GOAL OF THE EXERCISE: Write out the entire listing below exactly as it appears, minus any pictures.

DATA EXTRACT:
++++++++++++++++++++

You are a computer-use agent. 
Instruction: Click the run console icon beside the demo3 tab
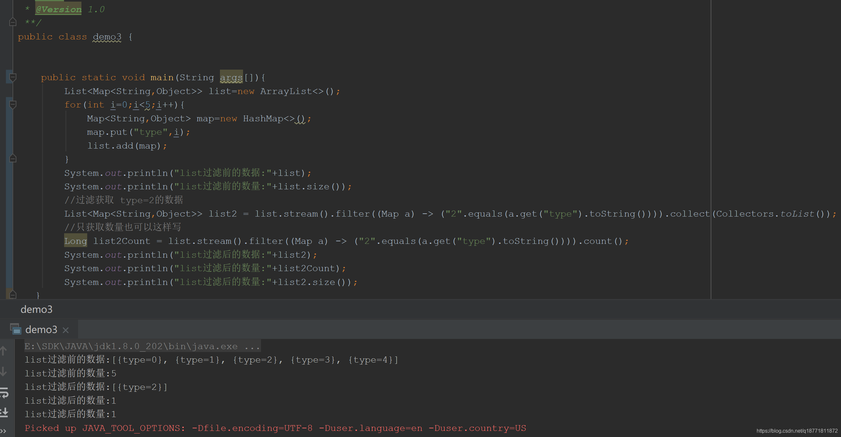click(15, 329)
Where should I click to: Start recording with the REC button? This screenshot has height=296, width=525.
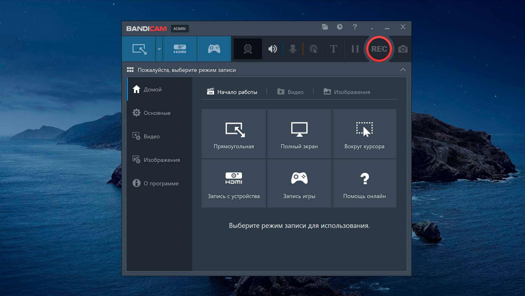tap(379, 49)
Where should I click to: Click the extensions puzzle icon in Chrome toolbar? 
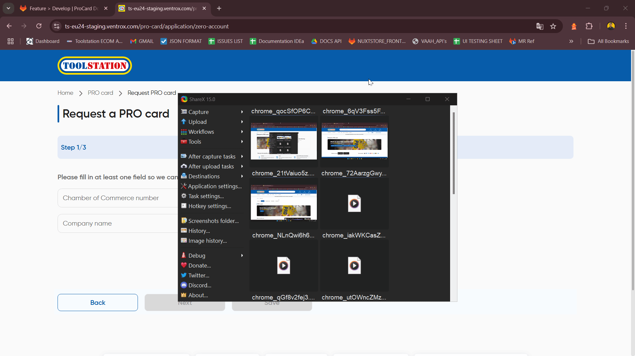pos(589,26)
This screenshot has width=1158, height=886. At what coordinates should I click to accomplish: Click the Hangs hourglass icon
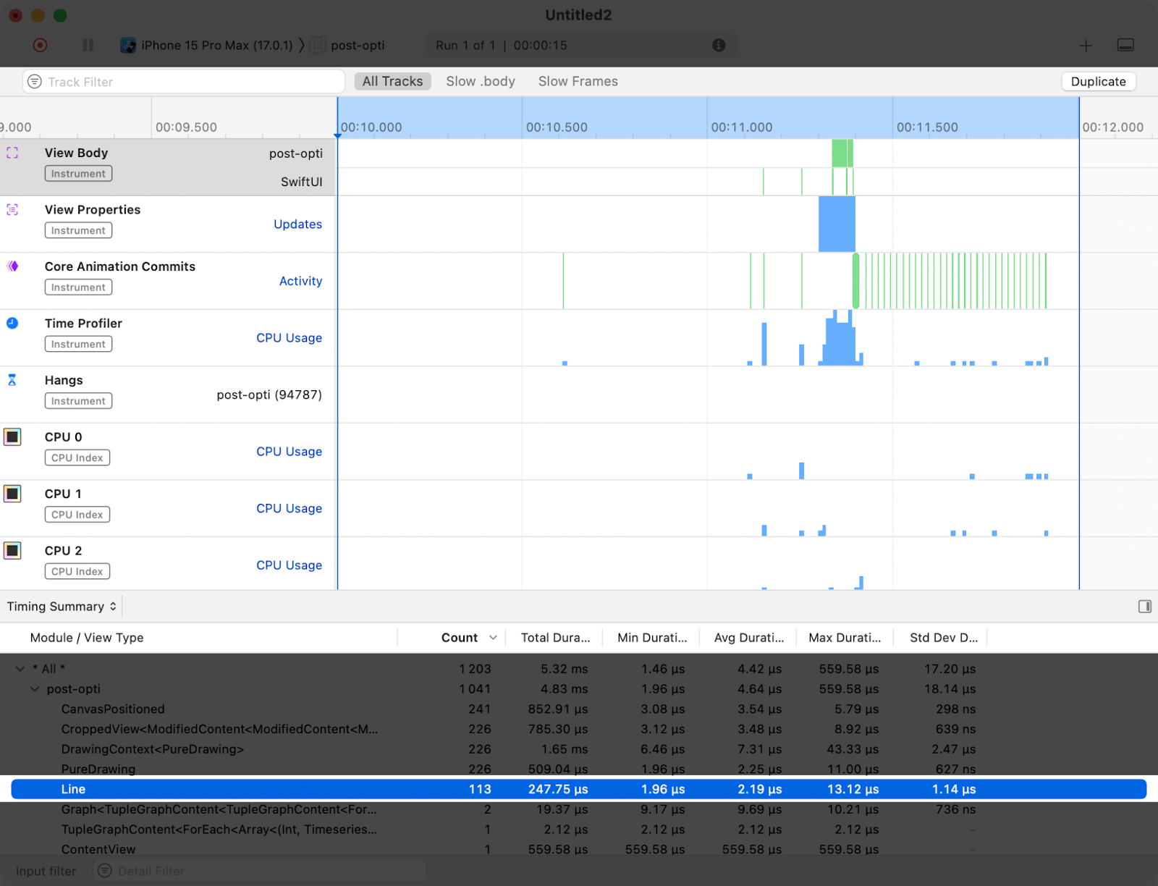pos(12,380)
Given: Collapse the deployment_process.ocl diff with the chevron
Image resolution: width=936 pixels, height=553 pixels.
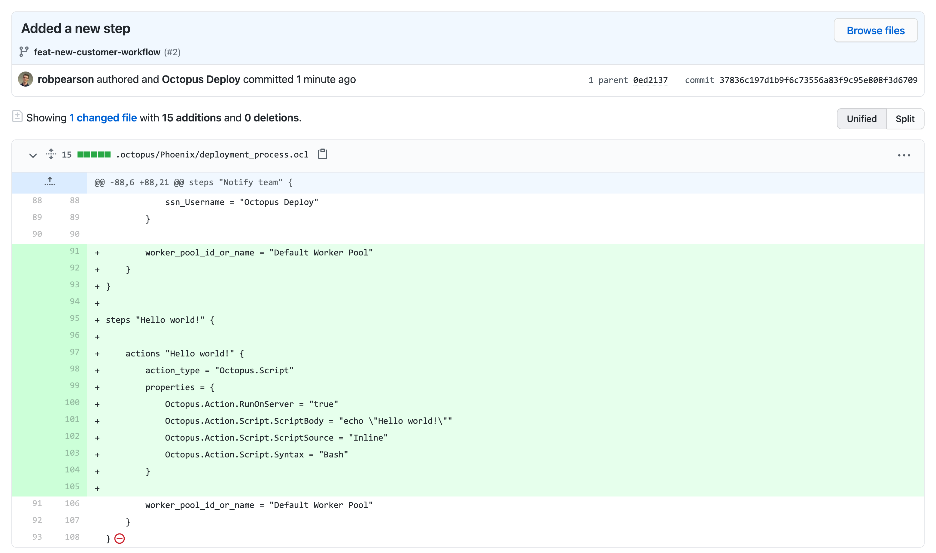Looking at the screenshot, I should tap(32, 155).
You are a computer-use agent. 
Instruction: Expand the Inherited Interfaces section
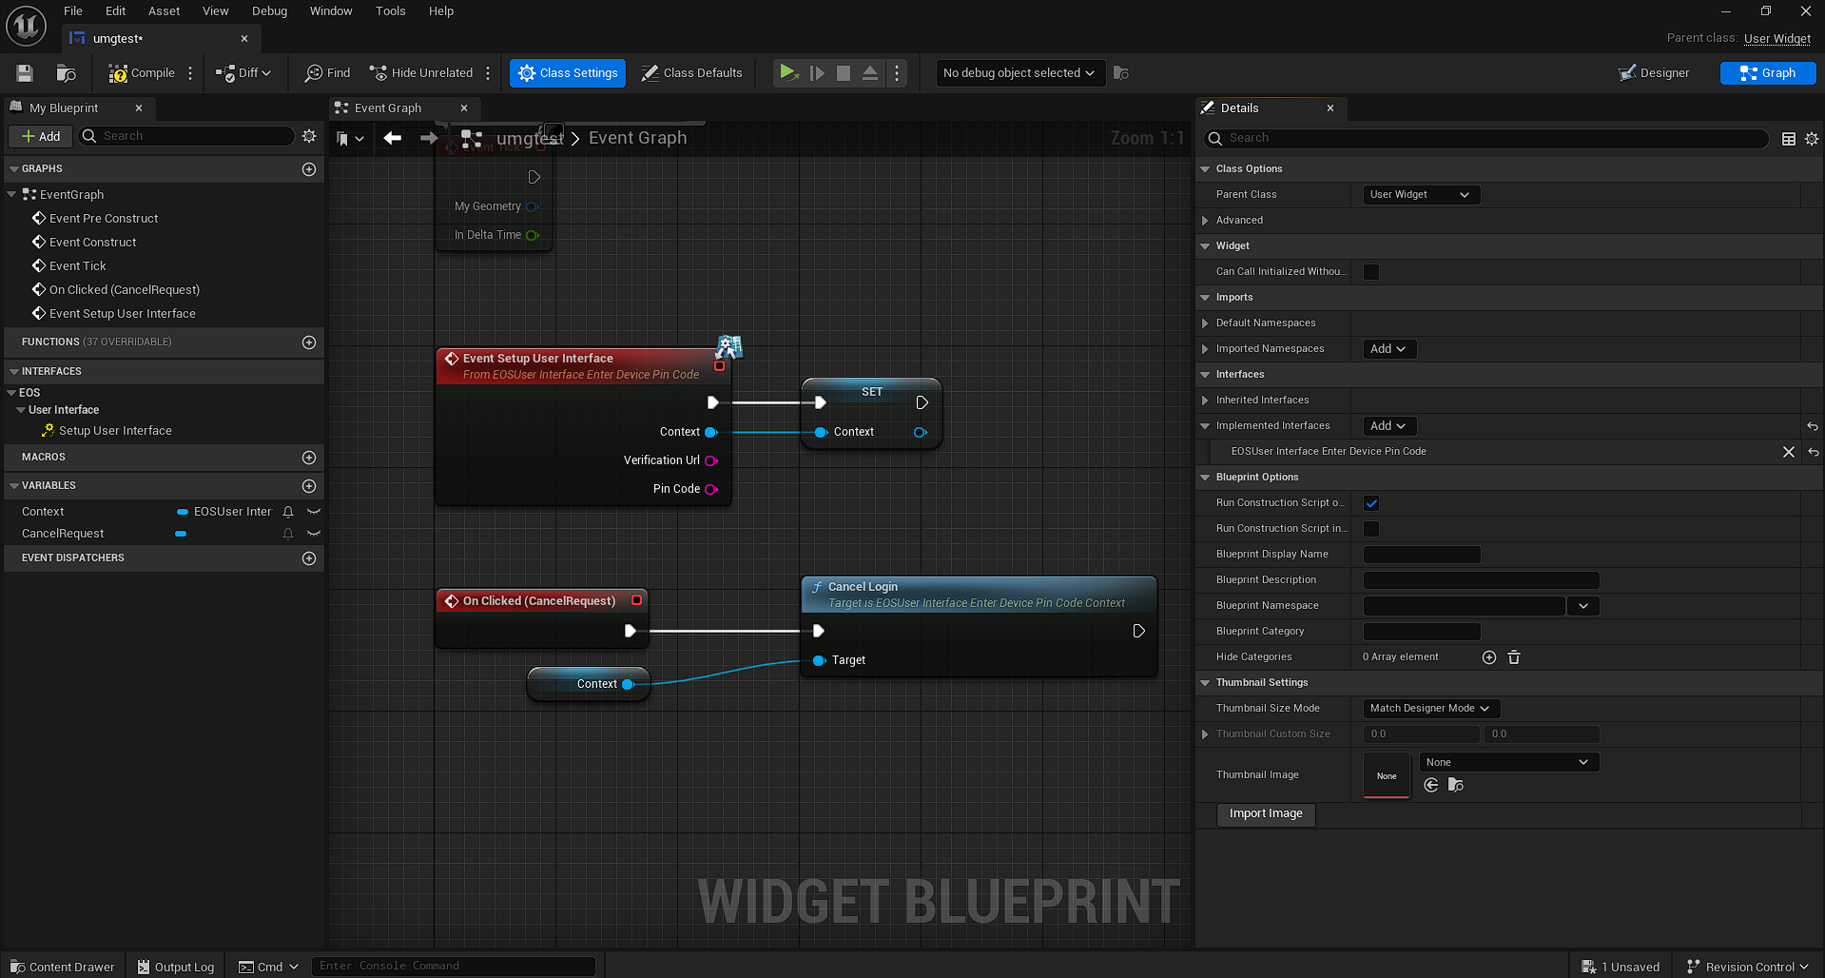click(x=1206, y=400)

++++++++++++++++++++

EXERCISE OUTPUT:
You are a computer-use agent. 
Instruction: Click the run console icon beside the demo3 tab
click(15, 329)
Where should I click to: Start recording with the REC button? This screenshot has height=296, width=525.
tap(379, 49)
Where should I click to: Click the extensions puzzle icon in Chrome toolbar? 
pos(589,26)
This screenshot has width=1158, height=886. At what coordinates should I click to accomplish: Click the Hangs hourglass icon
pos(12,380)
Given: Collapse the deployment_process.ocl diff with the chevron
Image resolution: width=936 pixels, height=553 pixels.
Looking at the screenshot, I should tap(32, 155).
You are a computer-use agent. 
Instruction: Expand the Inherited Interfaces section
click(x=1206, y=400)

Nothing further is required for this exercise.